Questions from readers

I hear other child care workers threatening a child with “time out". What does this mean?

Child care workers who “threaten" youngsters with time out do not understand the concept fully themselves. That would be the same as “threatening" to give them individual attention with their homework – or “threatening" to support them when in difficulties!

What time out is
Time out is a basic management tool whereby a youngster who is not managing a group situation well is, for a specified time, taken out of the group in order to be prepared for re-entry “and hopefully a better session in the group.

As Child and Youth Care workers, our task is to make the group living experience valuable and helpful for everyone – for the group and for its individual members. If ever we have a group situation where one child is having a difficult time which is causing the group to be unhelpful or unpleasant for himself, or unhelpful or unpleasant for others, then that group has lost its value in our programme. The group will then start to generate frustration, hostility and rejecting behaviour, all of which run counter to our goals.

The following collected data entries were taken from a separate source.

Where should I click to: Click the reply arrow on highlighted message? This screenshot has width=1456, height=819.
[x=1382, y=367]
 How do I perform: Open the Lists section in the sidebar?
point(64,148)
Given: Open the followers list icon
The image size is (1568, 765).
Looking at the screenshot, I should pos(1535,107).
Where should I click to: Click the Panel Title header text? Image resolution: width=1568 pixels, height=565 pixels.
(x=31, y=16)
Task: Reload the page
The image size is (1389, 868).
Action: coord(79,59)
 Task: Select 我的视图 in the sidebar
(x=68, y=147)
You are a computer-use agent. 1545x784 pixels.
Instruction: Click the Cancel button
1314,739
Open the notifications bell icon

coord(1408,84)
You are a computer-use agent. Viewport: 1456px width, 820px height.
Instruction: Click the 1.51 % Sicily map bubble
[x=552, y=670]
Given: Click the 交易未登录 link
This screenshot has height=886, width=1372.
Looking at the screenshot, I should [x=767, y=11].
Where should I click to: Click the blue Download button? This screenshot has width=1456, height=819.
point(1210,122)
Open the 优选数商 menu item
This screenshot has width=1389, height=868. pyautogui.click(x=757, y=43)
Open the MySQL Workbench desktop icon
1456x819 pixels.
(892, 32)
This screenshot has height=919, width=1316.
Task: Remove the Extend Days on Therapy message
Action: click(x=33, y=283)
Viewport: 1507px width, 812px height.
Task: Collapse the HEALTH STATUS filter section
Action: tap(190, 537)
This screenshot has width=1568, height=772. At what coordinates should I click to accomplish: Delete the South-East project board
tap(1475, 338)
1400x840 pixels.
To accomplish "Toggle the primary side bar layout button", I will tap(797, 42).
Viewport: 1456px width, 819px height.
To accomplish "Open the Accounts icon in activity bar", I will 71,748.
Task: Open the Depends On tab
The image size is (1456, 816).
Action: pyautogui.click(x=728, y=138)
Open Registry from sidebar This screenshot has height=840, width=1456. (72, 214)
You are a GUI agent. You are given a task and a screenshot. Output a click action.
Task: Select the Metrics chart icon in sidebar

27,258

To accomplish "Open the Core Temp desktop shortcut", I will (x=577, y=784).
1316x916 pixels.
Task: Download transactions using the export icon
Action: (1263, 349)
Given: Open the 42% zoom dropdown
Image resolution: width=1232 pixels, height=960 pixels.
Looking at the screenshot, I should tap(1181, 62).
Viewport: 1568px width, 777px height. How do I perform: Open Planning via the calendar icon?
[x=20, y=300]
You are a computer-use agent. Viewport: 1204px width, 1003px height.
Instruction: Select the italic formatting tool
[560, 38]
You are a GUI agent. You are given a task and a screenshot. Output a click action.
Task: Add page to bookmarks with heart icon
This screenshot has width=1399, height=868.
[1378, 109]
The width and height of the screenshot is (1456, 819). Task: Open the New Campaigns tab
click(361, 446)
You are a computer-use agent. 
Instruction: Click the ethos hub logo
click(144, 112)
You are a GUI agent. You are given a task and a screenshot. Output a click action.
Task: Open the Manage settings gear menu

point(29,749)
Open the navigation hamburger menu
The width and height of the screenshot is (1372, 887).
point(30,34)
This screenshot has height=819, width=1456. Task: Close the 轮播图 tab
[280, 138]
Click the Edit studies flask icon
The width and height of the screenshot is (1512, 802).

In such a situation we have two choices: One is to step into the problem situation and use it as a learning opportunity ("OK, let's look at what's going on here, let's talk this out ... “). The other choice is to take the aggravating child aside for a cooling off period in order to help him to re-enter the group more positively ("time out").

What time out is not
Time out is not “Leave the room!" or “Go to your own room!" Our work is to engage with youngsters who have emotional and behavioural problems, not to reject them. We are supposed to teach them, not dismiss them. If we were to say to a youngster “You get out of here, we don't want you here," we would be reproducing all of the negative reactions they have come to expect in their lives. Therefore, time out is not sending a child away, but going out with him for a break. It is not a punishment, but an opportunity for some one-on-one attention or a life-space interview.

For, not against
Time out may certainly be mandatory (just as a referee sends a player to the cool-box for five minutes) because we want to stop destructive behaviour and conflict in the group. But it is for the child, not against the child.

* * *

How could you better manage time out in your own organisation? When I visited the famous Walker Home and School founded by Al Trieschman, the practice was to have one extra staff member available during the afternoon in a central place to which youngsters might be taken for time out – to be with an adult, to cool down and relieve the pressure, to talk out what happened, to have some quieter time together and prepare to rejoin the group.